Tuesday, July 23, 2013

Session Affinity and Windows Azure

Everybody speaks about recently announced partnership between Microsoft and Oracle on the Enterprise Cloud. Java has been a first-class citizen for Windows Azure for a while and was available via tool like AzureRunMe even before that. Most of the customers I've worked with are using Apache Tomcat as a container for Java Web Applications. The biggest problem they face is that Apache Tomcat relies on Session Affinity.
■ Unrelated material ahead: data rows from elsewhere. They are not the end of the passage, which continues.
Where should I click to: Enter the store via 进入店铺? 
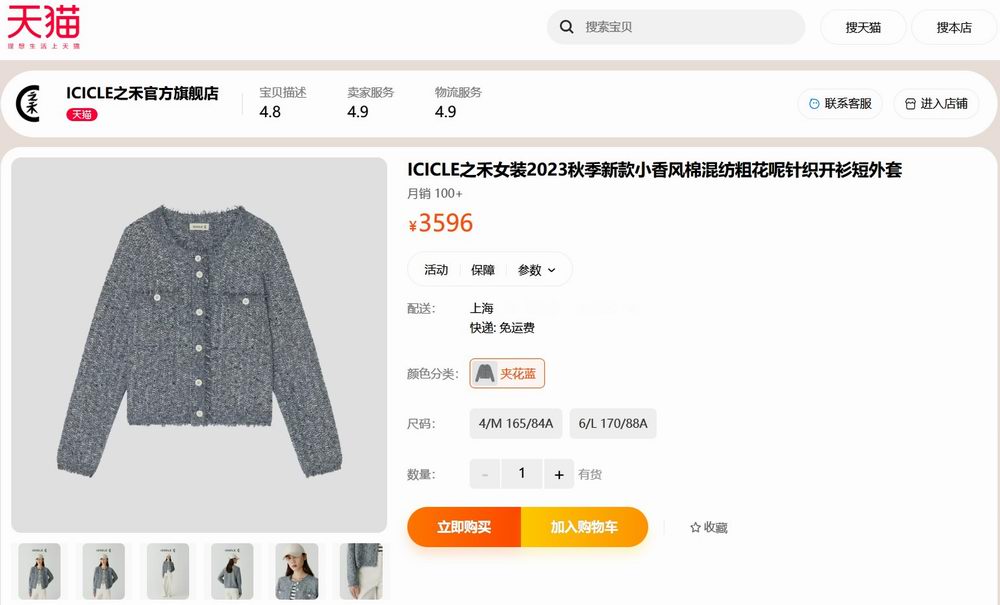click(935, 103)
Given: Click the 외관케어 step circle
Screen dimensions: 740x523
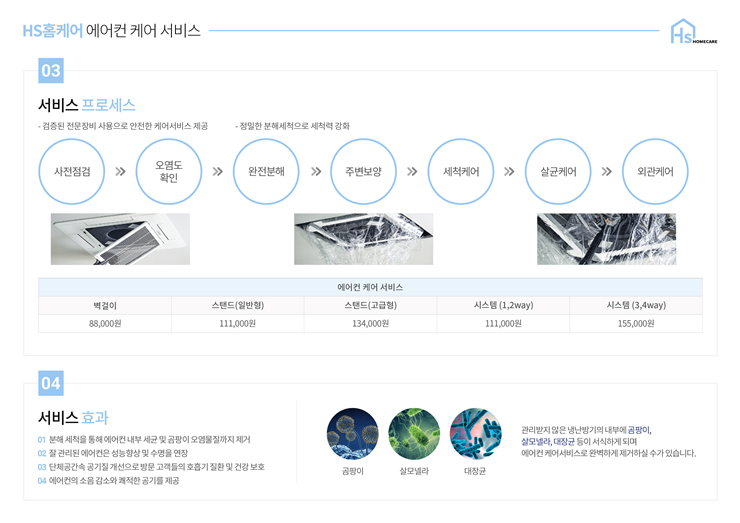Looking at the screenshot, I should coord(655,171).
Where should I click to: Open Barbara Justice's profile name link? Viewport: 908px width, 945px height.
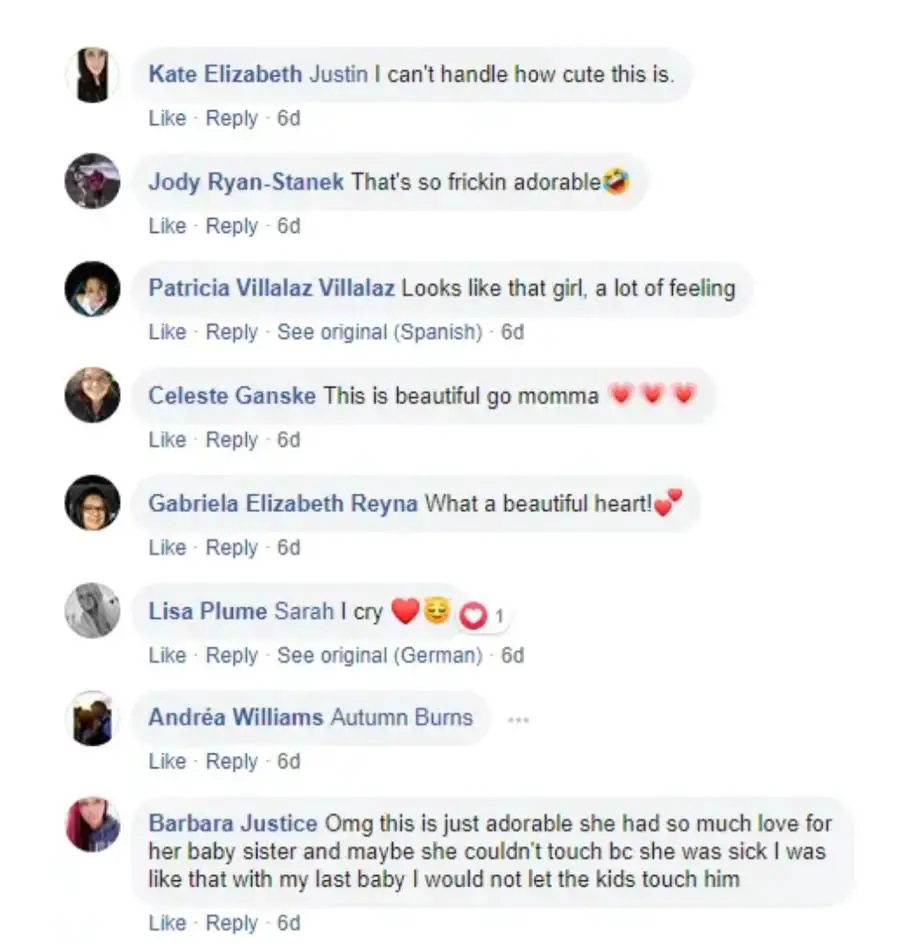click(x=233, y=823)
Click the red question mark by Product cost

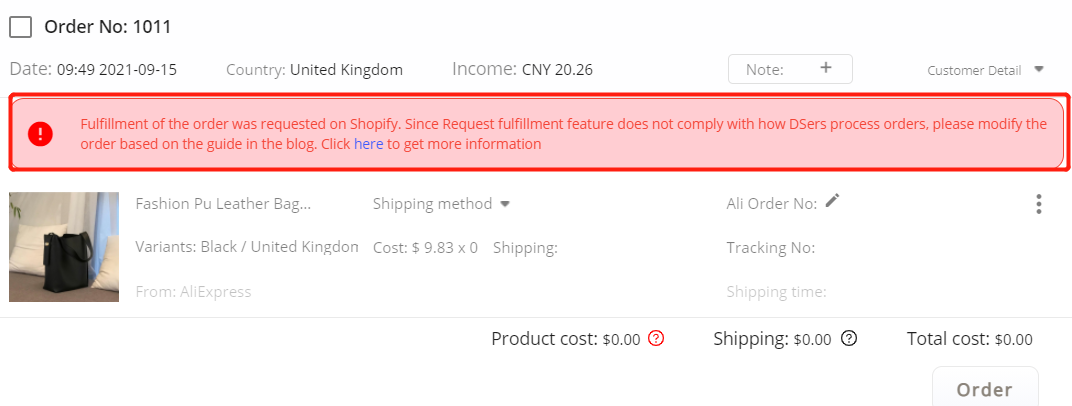point(656,338)
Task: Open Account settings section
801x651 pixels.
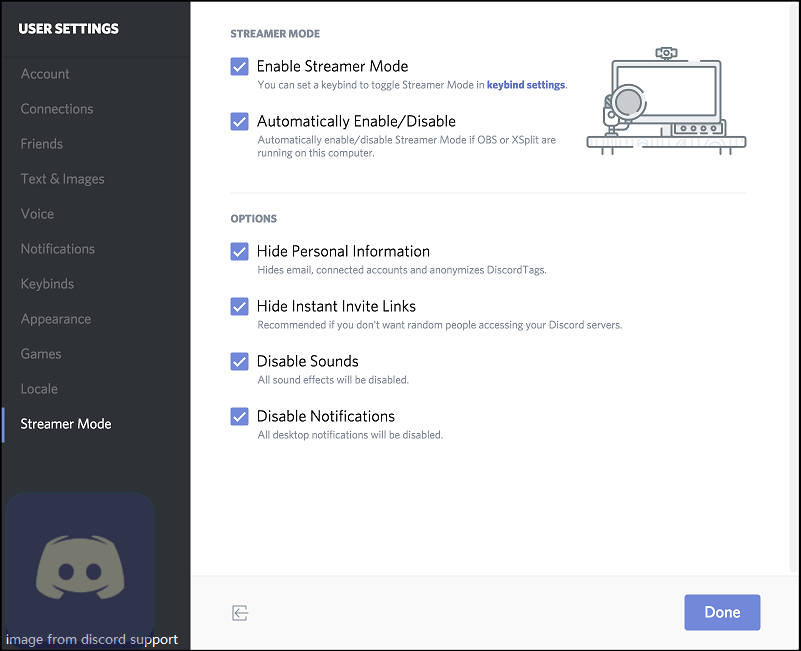Action: click(45, 74)
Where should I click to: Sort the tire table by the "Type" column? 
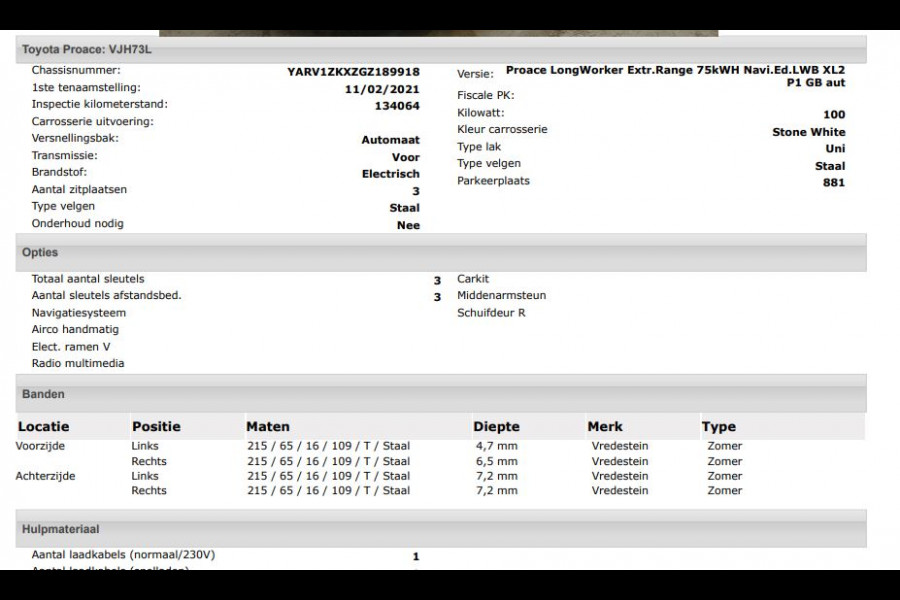point(716,426)
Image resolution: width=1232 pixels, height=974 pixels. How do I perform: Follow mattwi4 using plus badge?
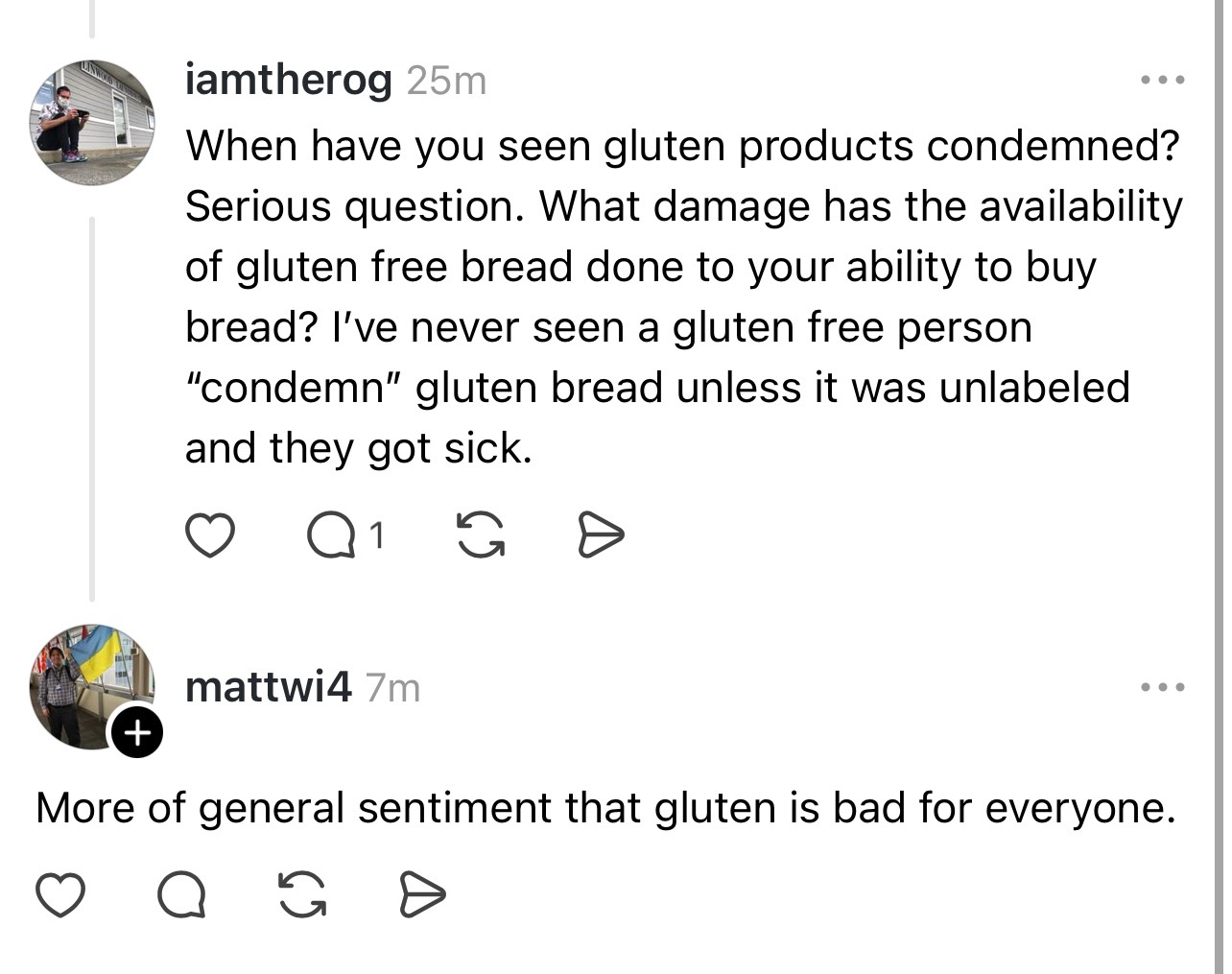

What is Session Affinity and why it is so important in Windows Azure? Let's rewind a little back to this post I've written. Take a look at the abstracted network diagram:

So we have 2 (or more) servers that are responsible for handling Web Requests (Web Roles) and a Load Balancer (LB) in front of them. Developers has no control over the LB. And it uses one and only one load balancing algorithm – Round Robin. This means that requests are evenly distributed across all the servers behind the LB. Let's go through the following scenario:

  • I am web user X who opens the web application deployed in Azure.
  • The Load Balancer (LB) redirects my web request to Web Role Instance 0.
  • I submit a login form with user name and password. This is second request. It goes to Web Role Instance 1. This server now creates a session for me and knows who I am.
  • Next I click "my profile" link. The requests goes back to Web Role Instance 0. This server knows nothing about me and redirects me to the login page again! Or even worse – shows some error page.

This is what will happen if there is no Session Affinity. Session Affinity means that if I hit Web Role Instance 0 first time, I will hit it every time after that. There is no Session Affinity provided by Azure! And in my personal opinion, Session Affinity does not fit well (does not fit at all) in the Cloud World. But sometimes we need it. And most of the time (if not all cases), it is when we run a non-.NET-code on Azure. For .NET there are things like Session State Providers, which make developer's life easier! So the issue remains mainly for non .net (Apache, Apache Tomcat, etc).

So what to do when we want Session Affinity with .NET web servers? Use the SessionAffinity or SessionAffinity4 plugin. This basically is the same "product", but the first one is for use with Windows Server 2008 R2 (OS Family = 2) while the second one is for Windows Server 2012 (OS Family = 3).